- Interactive map of Hòa Bình
- Coordinates: 10°46′13″N 106°38′43″E﻿ / ﻿10.77028°N 106.64528°E
- Country: Vietnam
- Municipality: Ho Chi Minh City
- Established: June 16, 2025

Area
- • Total: 0.38 sq mi (0.98 km^{2})

Population (2024)
- • Total: 69,318
- • Density: 180,000/sq mi (71,000/km^{2})
- Time zone: UTC+07:00 (Indochina Time)
- Administrative code: 27211

= Hòa Bình, Ho Chi Minh City =

Hòa Bình (Vietnamese: Phường Hòa Bình) is a ward of Ho Chi Minh City, Vietnam. It is one of the 168 new wards, communes and special zones of the city following the reorganization in 2025.

Apply what you read:
[A] Rewrite the Hòa Bình text starting at "- Administrative code: 27211" and ending at "reorganization in 2025.", changing "reorganization" to "restructuring".
[B] Answer these about the Hòa Bình text:
(i) On what date was Hòa Bình established?
(ii) What was its total population in 2024?
(iii) What is its administrative code?

Dataset excerpt:
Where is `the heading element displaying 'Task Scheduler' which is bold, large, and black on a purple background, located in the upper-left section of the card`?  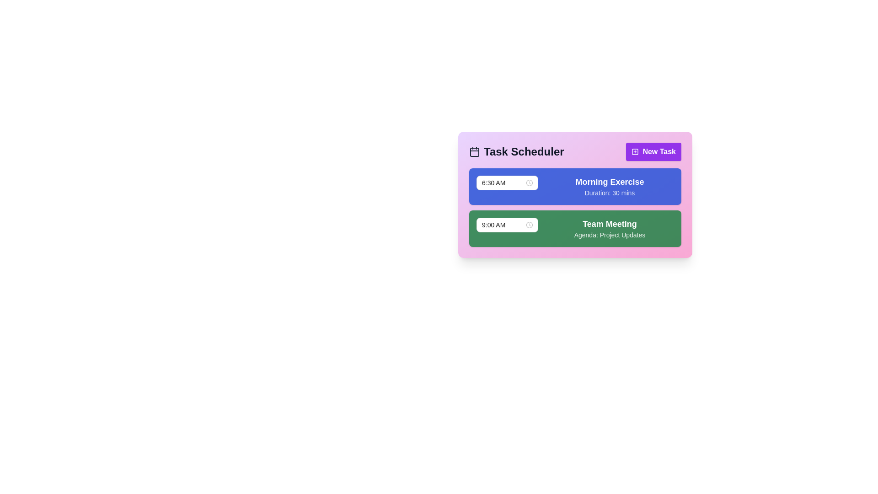 the heading element displaying 'Task Scheduler' which is bold, large, and black on a purple background, located in the upper-left section of the card is located at coordinates (524, 151).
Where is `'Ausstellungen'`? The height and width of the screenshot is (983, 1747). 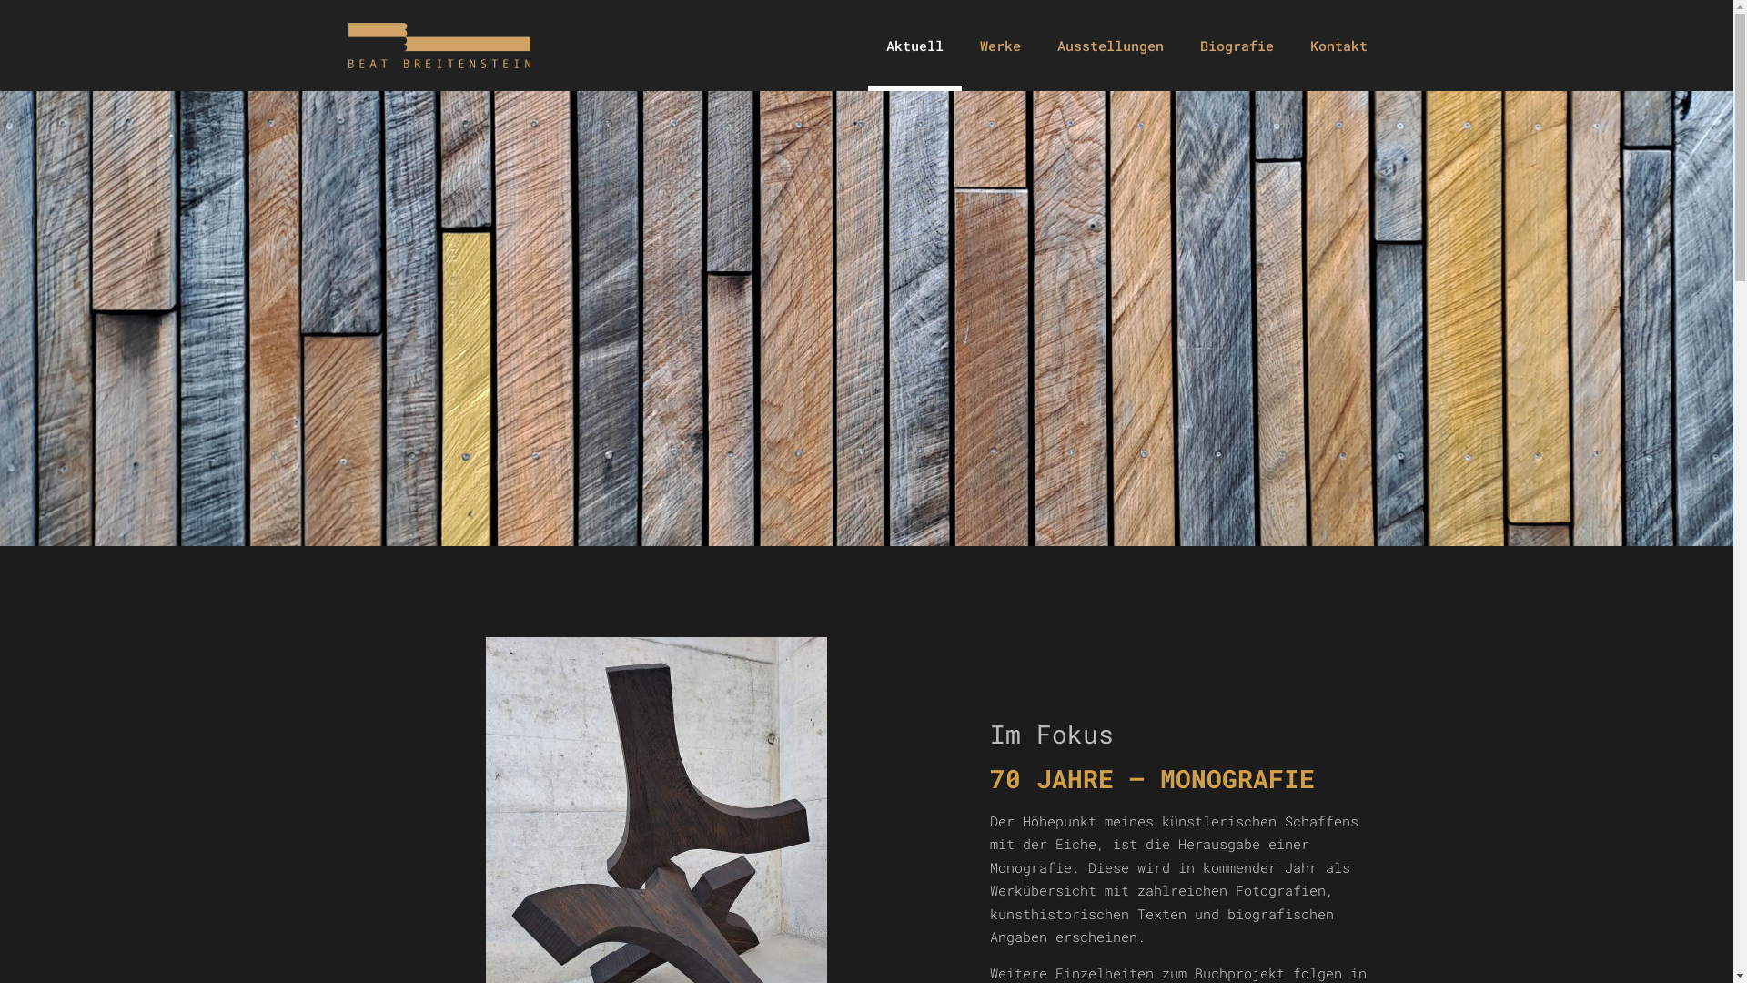 'Ausstellungen' is located at coordinates (1109, 45).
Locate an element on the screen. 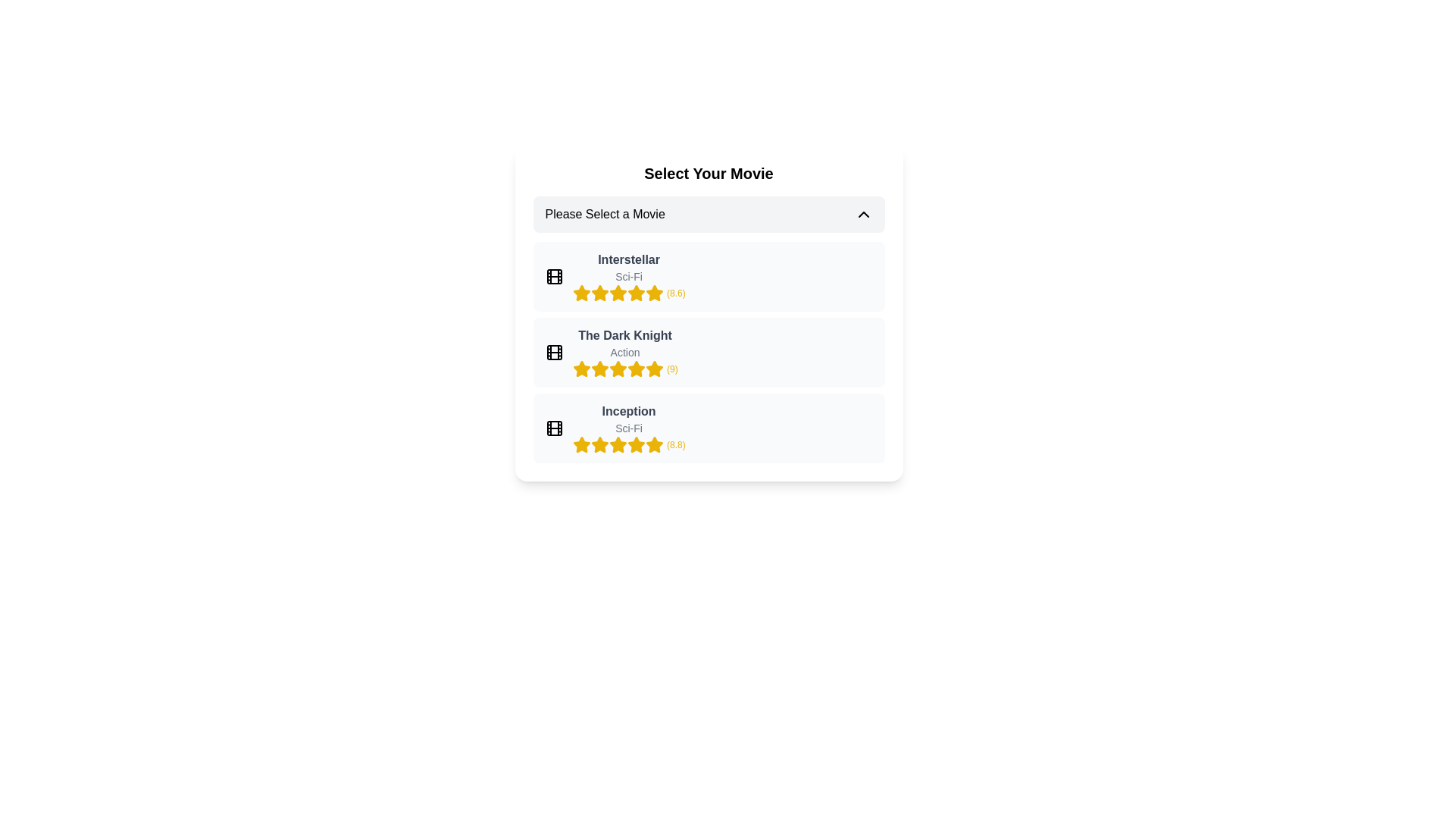 The width and height of the screenshot is (1455, 819). the decorative rectangular shape with rounded corners styled in black that resembles a filmstrip, located within the movie icon for 'Inception' in the UI is located at coordinates (553, 427).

Answers below:
[A]
- Administrative code: 27211

= Hòa Bình, Ho Chi Minh City =

Hòa Bình (Vietnamese: Phường Hòa Bình) is a ward of Ho Chi Minh City, Vietnam. It is one of the 168 new wards, communes and special zones of the city following the restructuring in 2025.

[B]
(i) June 16, 2025
(ii) 69,318
(iii) 27211